## EXTRACTED INFORMATION
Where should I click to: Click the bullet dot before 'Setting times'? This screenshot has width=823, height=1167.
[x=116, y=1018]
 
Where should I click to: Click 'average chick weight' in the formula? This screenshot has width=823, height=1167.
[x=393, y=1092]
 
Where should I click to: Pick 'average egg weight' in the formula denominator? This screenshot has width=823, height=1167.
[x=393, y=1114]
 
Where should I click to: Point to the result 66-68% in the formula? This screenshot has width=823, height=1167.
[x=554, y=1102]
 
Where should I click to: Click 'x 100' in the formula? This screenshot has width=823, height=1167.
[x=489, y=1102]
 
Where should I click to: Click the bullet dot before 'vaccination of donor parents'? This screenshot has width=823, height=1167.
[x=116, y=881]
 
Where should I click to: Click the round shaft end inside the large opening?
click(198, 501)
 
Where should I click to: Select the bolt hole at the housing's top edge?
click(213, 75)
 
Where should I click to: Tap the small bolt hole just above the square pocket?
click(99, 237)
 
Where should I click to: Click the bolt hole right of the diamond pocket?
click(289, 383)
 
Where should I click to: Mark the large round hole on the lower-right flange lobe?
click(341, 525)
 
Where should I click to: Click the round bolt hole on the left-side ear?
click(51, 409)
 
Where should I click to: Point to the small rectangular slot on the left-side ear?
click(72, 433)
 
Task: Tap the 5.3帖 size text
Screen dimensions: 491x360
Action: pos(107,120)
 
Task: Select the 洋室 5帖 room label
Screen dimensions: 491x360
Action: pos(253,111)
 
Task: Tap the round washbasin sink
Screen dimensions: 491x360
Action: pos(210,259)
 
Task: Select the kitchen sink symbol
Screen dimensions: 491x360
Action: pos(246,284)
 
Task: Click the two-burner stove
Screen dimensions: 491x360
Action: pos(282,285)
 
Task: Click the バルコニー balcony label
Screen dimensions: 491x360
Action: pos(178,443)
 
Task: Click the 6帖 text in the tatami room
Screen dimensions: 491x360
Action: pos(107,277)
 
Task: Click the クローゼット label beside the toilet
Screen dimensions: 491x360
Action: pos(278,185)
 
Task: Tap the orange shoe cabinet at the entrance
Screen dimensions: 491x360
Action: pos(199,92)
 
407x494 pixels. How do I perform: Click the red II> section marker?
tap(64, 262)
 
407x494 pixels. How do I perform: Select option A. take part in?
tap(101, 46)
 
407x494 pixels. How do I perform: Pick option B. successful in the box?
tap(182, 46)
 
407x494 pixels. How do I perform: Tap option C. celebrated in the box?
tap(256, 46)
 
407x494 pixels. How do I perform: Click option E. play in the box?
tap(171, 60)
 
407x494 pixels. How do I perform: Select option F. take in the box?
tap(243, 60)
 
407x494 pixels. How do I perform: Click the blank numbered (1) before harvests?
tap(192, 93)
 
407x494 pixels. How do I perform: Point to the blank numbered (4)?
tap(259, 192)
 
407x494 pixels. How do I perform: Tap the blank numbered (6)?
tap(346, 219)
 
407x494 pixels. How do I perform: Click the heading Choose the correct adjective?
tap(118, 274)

## WHAT THIS TASK INVOLVES
Rewrite every item above, replacing "bolt hole" with "mounting hole" and leaving everything else unchanged.

## ANSWER FOR THE TASK
Where should I click to: Click the bullet dot before 'Setting times'? This screenshot has width=823, height=1167.
[x=116, y=1018]
 
Where should I click to: Click 'average chick weight' in the formula? This screenshot has width=823, height=1167.
[x=393, y=1092]
 
Where should I click to: Pick 'average egg weight' in the formula denominator? This screenshot has width=823, height=1167.
[x=393, y=1114]
 
Where should I click to: Point to the result 66-68% in the formula? This screenshot has width=823, height=1167.
[x=554, y=1102]
 
Where should I click to: Click 'x 100' in the formula? This screenshot has width=823, height=1167.
[x=489, y=1102]
 
Where should I click to: Click the bullet dot before 'vaccination of donor parents'? This screenshot has width=823, height=1167.
[x=116, y=881]
 
Where should I click to: Click the round shaft end inside the large opening?
click(198, 501)
 
Where should I click to: Select the mounting hole at the housing's top edge?
click(213, 75)
 
Where should I click to: Tap the small mounting hole just above the square pocket?
click(99, 237)
 
Where should I click to: Click the mounting hole right of the diamond pocket?
click(289, 383)
 
Where should I click to: Mark the large round hole on the lower-right flange lobe?
click(341, 525)
 
Where should I click to: Click the round mounting hole on the left-side ear?
click(51, 409)
 
Where should I click to: Point to the small rectangular slot on the left-side ear?
click(72, 433)
 
Task: Tap the 5.3帖 size text
Screen dimensions: 491x360
Action: pos(107,120)
 
Task: Select the 洋室 5帖 room label
Screen dimensions: 491x360
Action: pos(253,111)
 
Task: Tap the round washbasin sink
Screen dimensions: 491x360
Action: pos(210,259)
 
Task: Select the kitchen sink symbol
Screen dimensions: 491x360
Action: pos(246,284)
 
Task: Click the two-burner stove
Screen dimensions: 491x360
Action: pos(282,285)
 
Task: Click the バルコニー balcony label
Screen dimensions: 491x360
Action: pos(178,443)
 
Task: Click the 6帖 text in the tatami room
Screen dimensions: 491x360
Action: pos(107,277)
 
Task: Click the クローゼット label beside the toilet
Screen dimensions: 491x360
Action: pos(278,185)
 
Task: Tap the orange shoe cabinet at the entrance
Screen dimensions: 491x360
Action: pos(199,92)
 
407x494 pixels. How do I perform: Click the red II> section marker?
tap(64, 262)
 
407x494 pixels. How do I perform: Select option A. take part in?
tap(101, 46)
 
407x494 pixels. How do I perform: Pick option B. successful in the box?
tap(182, 46)
 
407x494 pixels. How do I perform: Tap option C. celebrated in the box?
tap(256, 46)
 
407x494 pixels. How do I perform: Click option E. play in the box?
tap(171, 60)
 
407x494 pixels. How do I perform: Select option F. take in the box?
tap(243, 60)
 
407x494 pixels. How do I perform: Click the blank numbered (1) before harvests?
tap(192, 93)
 
407x494 pixels. How do I perform: Point to the blank numbered (4)?
tap(259, 192)
 
407x494 pixels. How do I perform: Tap the blank numbered (6)?
tap(346, 219)
 
407x494 pixels. How do I perform: Click the heading Choose the correct adjective?
tap(118, 274)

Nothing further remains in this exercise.